Ghana has an important voice in shaping future peace in Ukraine – Ignazio Cassis

The war in Ukraine has had worldwide ramifications. It has spread far beyond the continent of Europe, lighting a fuse before a powder keg capable of turning the whole world upside down.

Africa, for example, has suffered its immediate consequences with a steep increase in staple food and fertilizer prices.

Whether the war results in food shortage, an attack on territorial sovereignty, a nuclear threat, an impediment to freedom of navigation or a violation of international humanitarian law, its consequences and risks are felt wherever we live on the planet.

The war has now been raging for almost 28 months. Thousands of people have died, entire families have been forced to leave their homes and their country.

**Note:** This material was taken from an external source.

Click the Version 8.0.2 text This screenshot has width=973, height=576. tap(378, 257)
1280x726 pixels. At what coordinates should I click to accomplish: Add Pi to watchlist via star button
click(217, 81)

Since 24 February 2022, the fundamental principles of the United Nations Charter have been flouted in Ukraine.

As the ‘people of the United Nations’, we cannot stand by idly. But how can we proceed, when cultural clashes and blockages in international institutions are a worrying sight? I am convinced that by partnering with Ghana, and other like-minded countries in Africa, and looking beyond our differences, we can find the necessary political will to act, by drawing on our
common humanity.

Switzerland’s DNA is one of dialogue. To those who will call us overly optimistic, I would remind you that my country is made up of four cultures and four official languages and that our ability to speak together is the foundation of our unity in diversity.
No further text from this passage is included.